Celebrating Sasha and supporting SickKids patient and family centred interprofessional care, staff and family partnership, patient safety, palliative care and Alagille Syndrome. Thanks to family for love and visits, laid back Dr Michael Peer, Dr Jennifer Russell's tireless coordination of LFHC, GI, CCCU, Gen Surg and IGT, all the staff at Hospital for Sick Children and Max and Beatrice Wolfe Centre and final homebound team Stephen Jenkinson, Dr Russell Goldman and TCCAC.
TRAC-PG palliative and grief research
On September 24th we reported to a TRAC-PG retreat on the website's progress - I love how such detailed and lengthy interdisciplinary meetings are called "retreats". In the time since we knew Sasha was dying, the palliative service at SickKids have given generously of their time. Laura Beaune heads up palliative research efforts and has been our website contact person. With Andrea Wheat, Laura has faciliated and guided our journey in Sasha's memory to help support families and Interprofessional Practise. The first website formulation included a public and member site for TRAC-PG, blog for families and private discussion boards for patients, families and their care team. The discussion board idea is of great interest, a place where parents can record daily events whether at hospital or in the community with input from all disciplines (on a non-emergency basis).

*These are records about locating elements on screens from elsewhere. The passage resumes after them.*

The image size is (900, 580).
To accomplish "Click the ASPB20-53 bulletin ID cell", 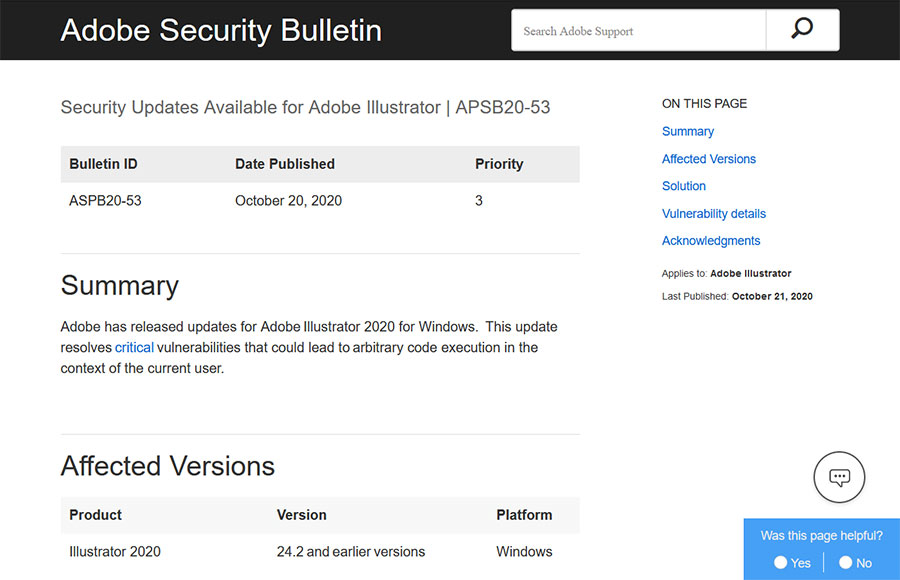I will point(105,200).
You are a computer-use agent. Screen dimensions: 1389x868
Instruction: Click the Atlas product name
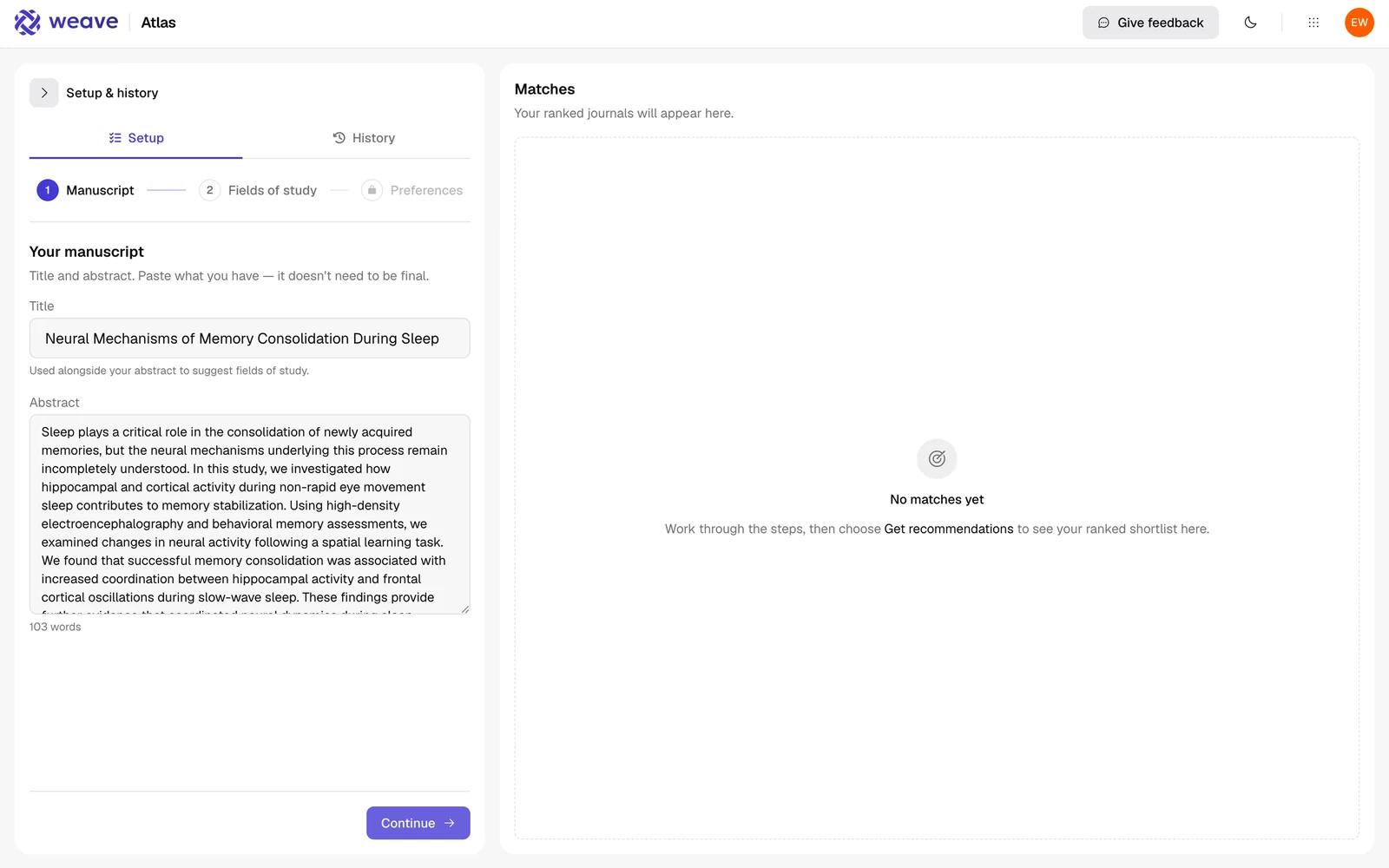coord(158,23)
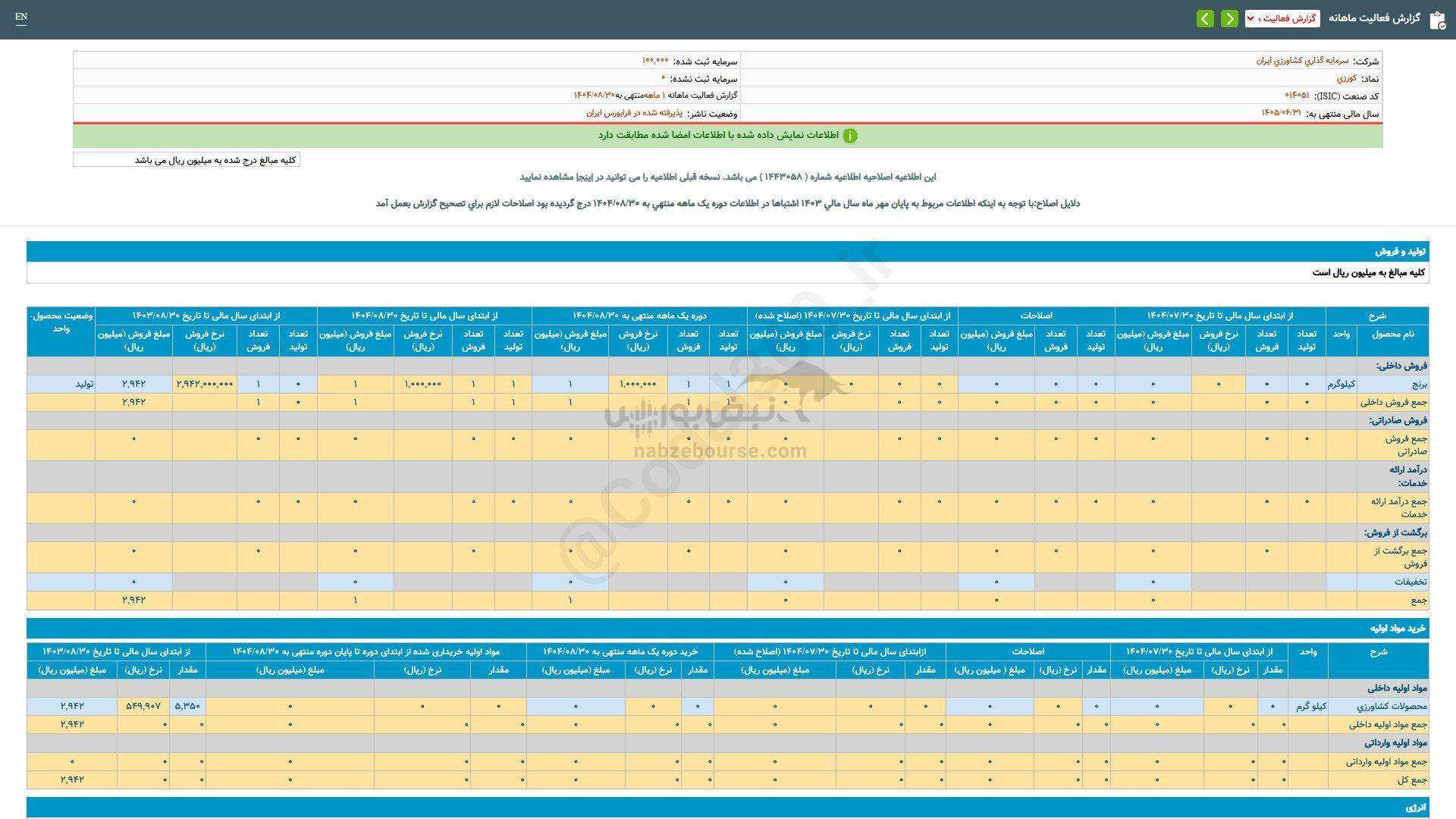Click the green left-arrow navigation button

(1205, 18)
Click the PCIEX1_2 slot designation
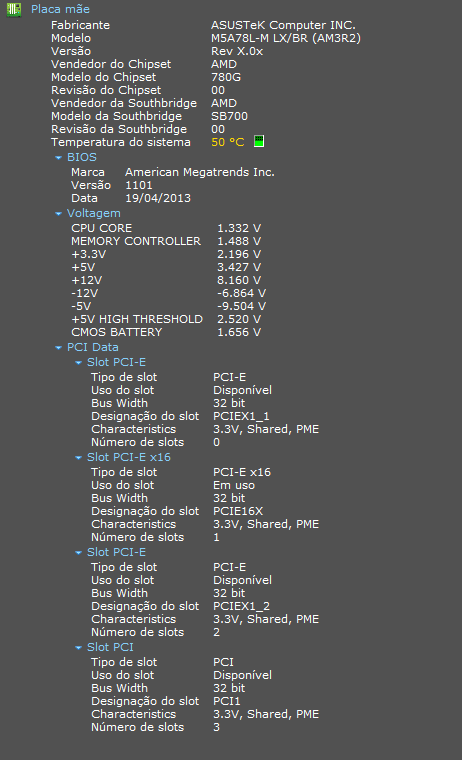 (x=241, y=606)
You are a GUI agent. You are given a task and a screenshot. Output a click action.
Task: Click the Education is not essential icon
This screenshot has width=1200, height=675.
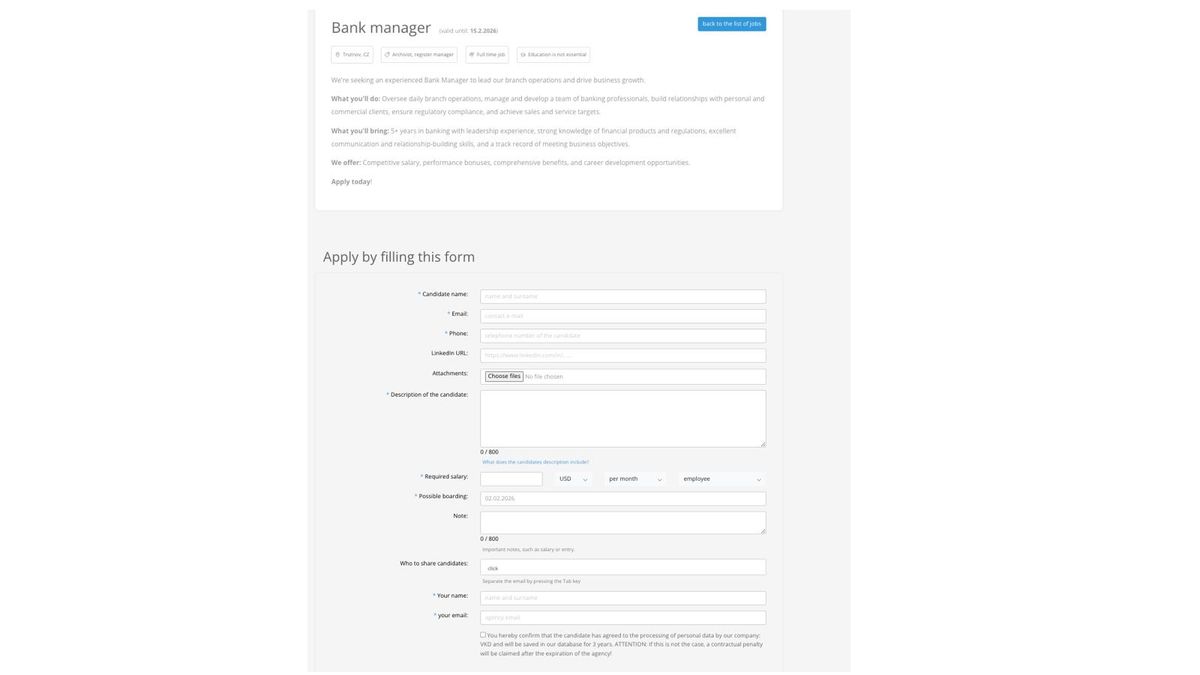pos(523,55)
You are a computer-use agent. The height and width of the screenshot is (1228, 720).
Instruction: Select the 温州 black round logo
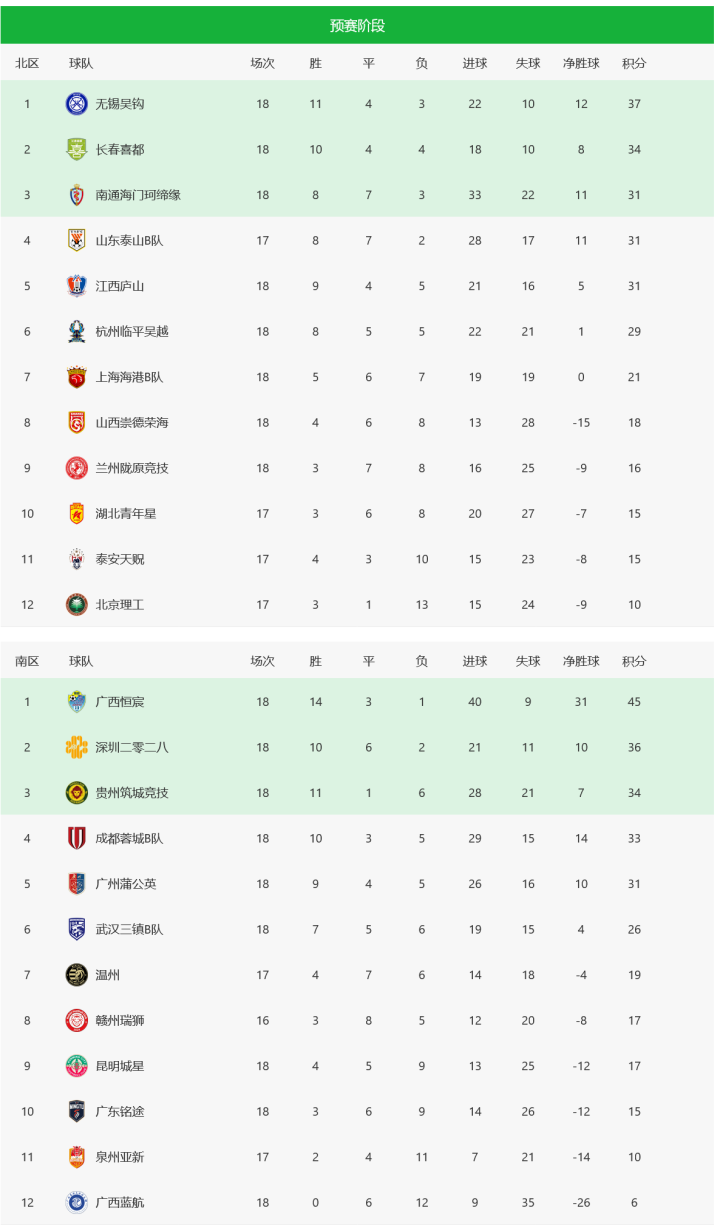77,975
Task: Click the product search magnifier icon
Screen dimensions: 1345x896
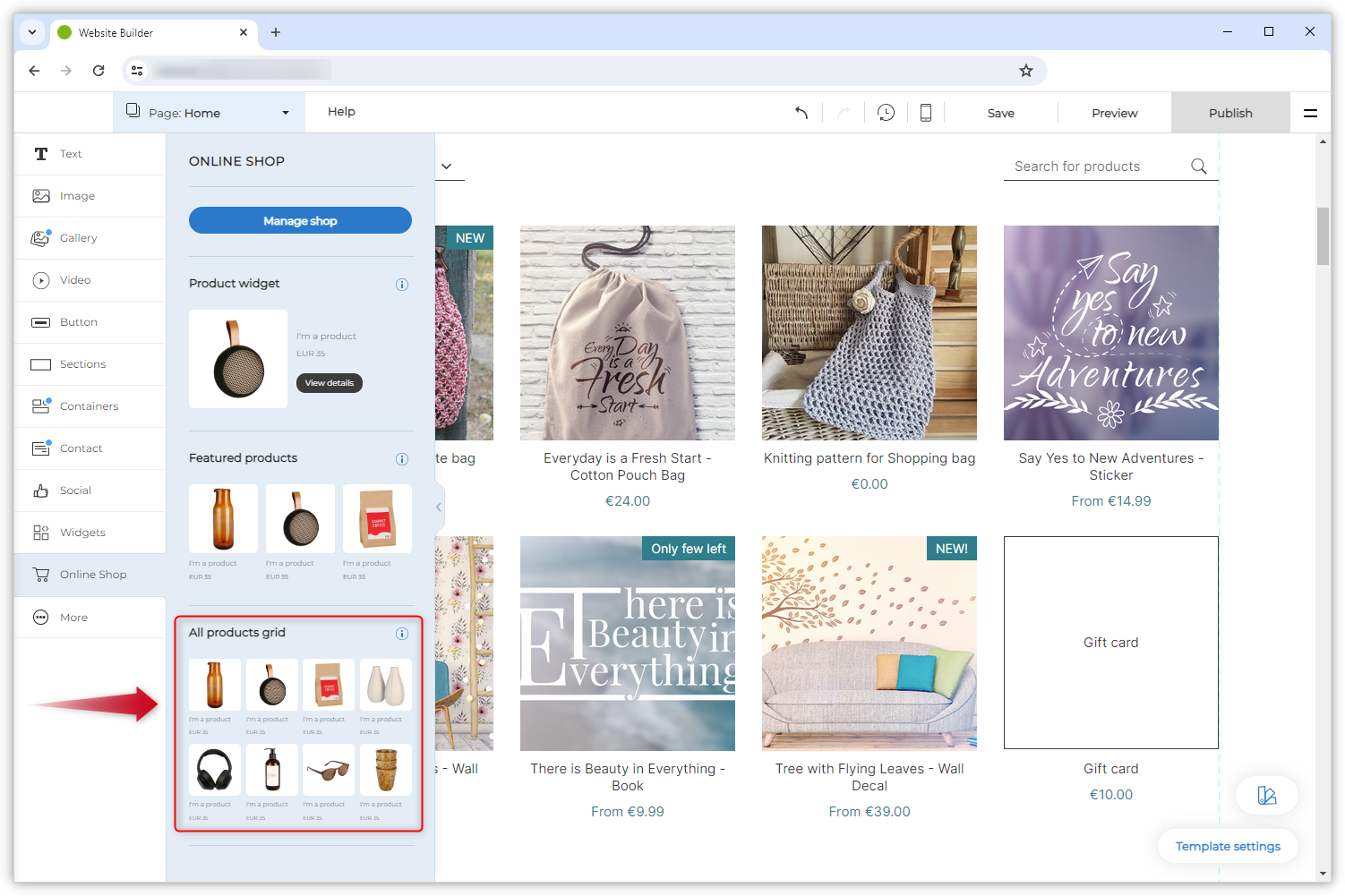Action: pos(1199,166)
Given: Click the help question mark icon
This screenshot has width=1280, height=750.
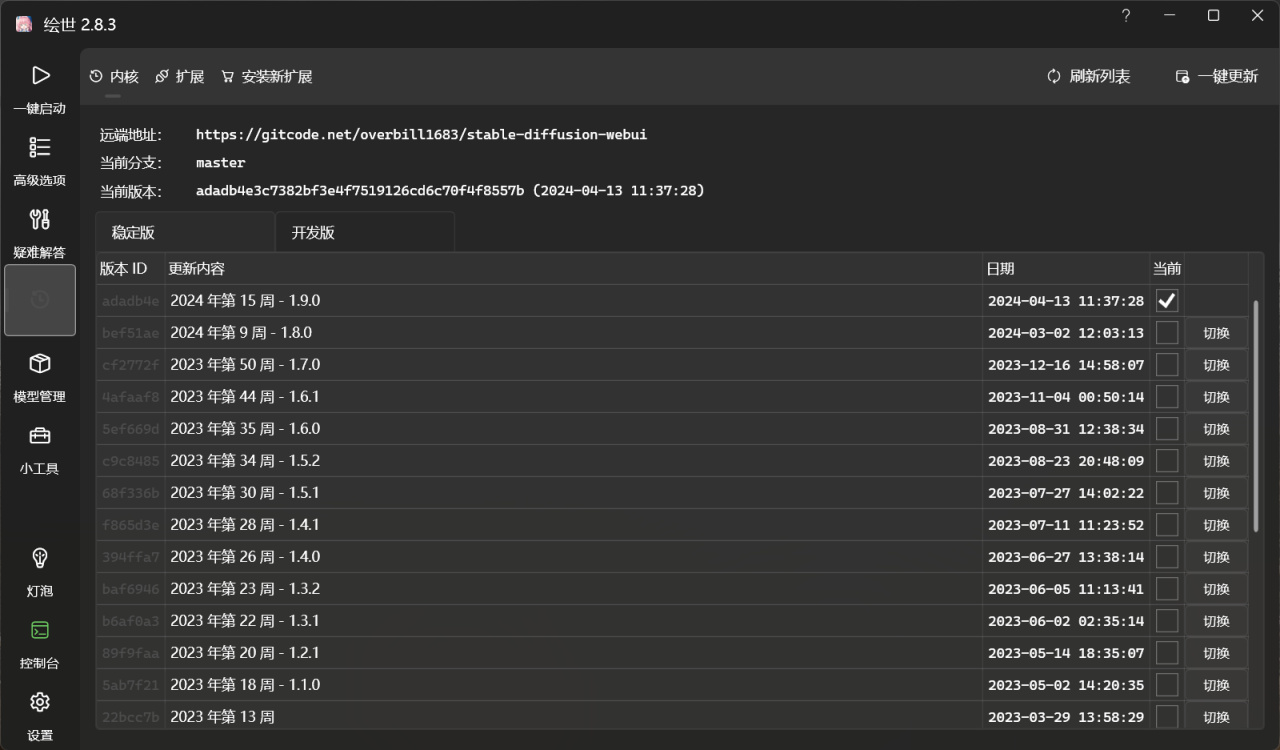Looking at the screenshot, I should pyautogui.click(x=1126, y=16).
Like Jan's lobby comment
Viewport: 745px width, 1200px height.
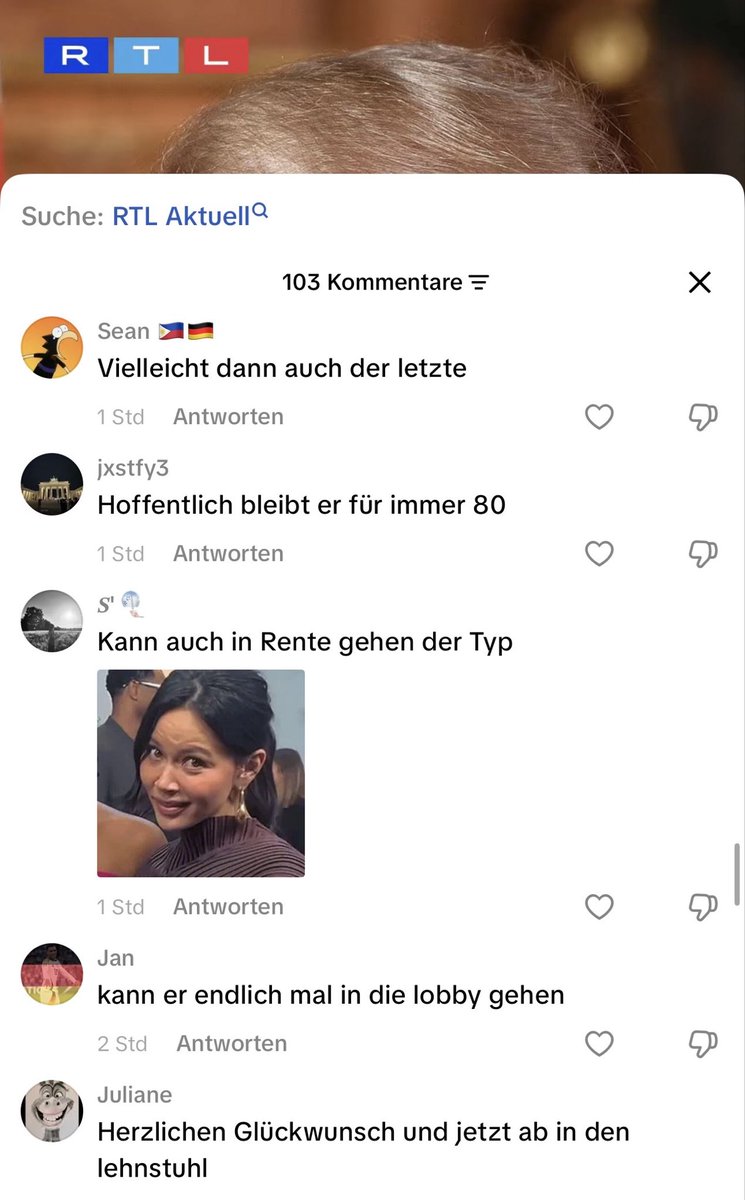click(599, 1044)
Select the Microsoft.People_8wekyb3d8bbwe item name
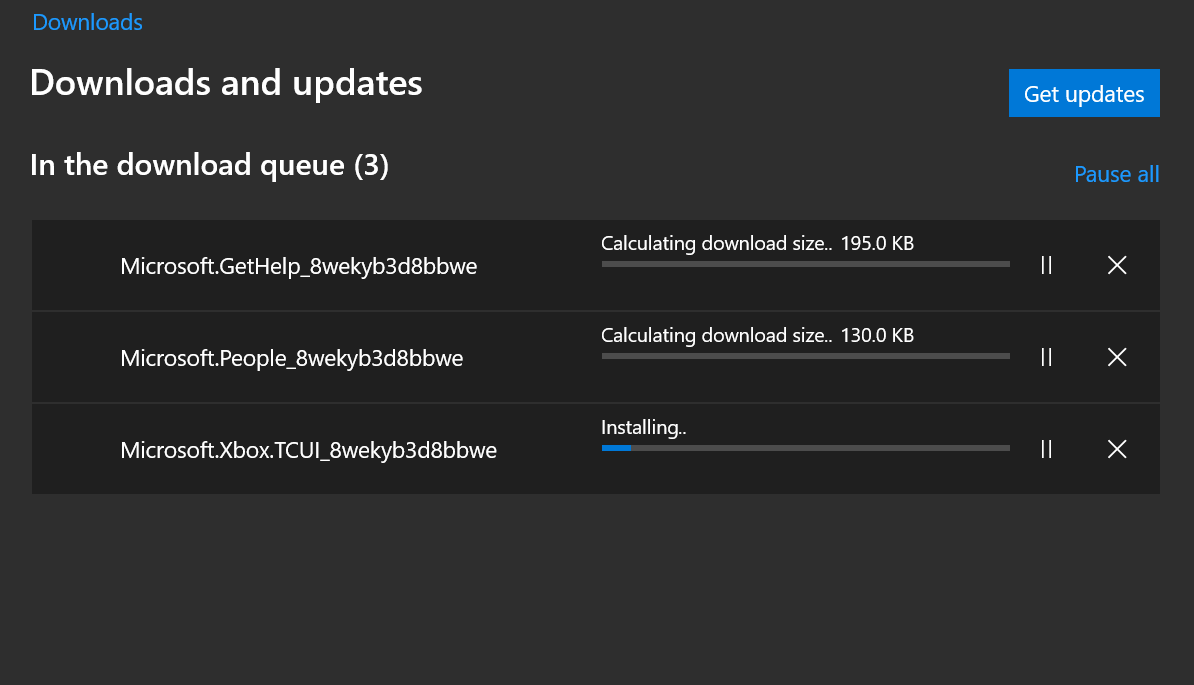Image resolution: width=1194 pixels, height=685 pixels. tap(291, 358)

When SickKids IT staff shared their plans to offer family blogging tools (SickKids Care Pages have now been launched) and was overhauling their entire web CMS to allow parent recording we put the blog and forum on hold. After almost a year of planning, we are eager to move onto the design and then the build phases for a TRAC-PG website that describes the full range of projects with Member areas and Comment feedback and attention to resources for Patients and Families, Clinicians and Volunteers and Policymakers and Researchers.
And what is TRAC-PG you might ask? Team for Research with Adolescents and Children in Palliation and Grief (TRAC-PG) comprises interdisciplinary clinicians and clinical researchers from hospitals, academic and community settings focused on evidence based paediatric palliative care research. TRAC-PG emerged from a research interest group within SickKids Research Institute’s Child Health Evaluative Sciences (CHES) in 2003 by Dr. Beverley Antle (read more about this Canadian inspiration behind palliative and family-centred research), Dr. Maru Barrera and Laura Beaune to collaborate and develop a cohesive program of psychosocially based research to further understand the living, dying and bereavement experience of children with life threatening illnesses and their families. TRAC-PG aims to generate new knowledge and integrate evidence based, family-centred palliative care across the health care systems. TRAC-PG's research focus aims to provide real data to support the call for expanded palliative services as research is vital to impliment initiatives in a healthcare setting. It is simply not enough to have anecdotal evidence that normalizing palliative and bereavement services is good for patients and families. In supporting the growth of paediatric palliative care programs I really could not have chosen a more vital and impactful group to volunteer with; it also warms my heart that among the dozen professionals at the meeting, five cared for Sasha directly.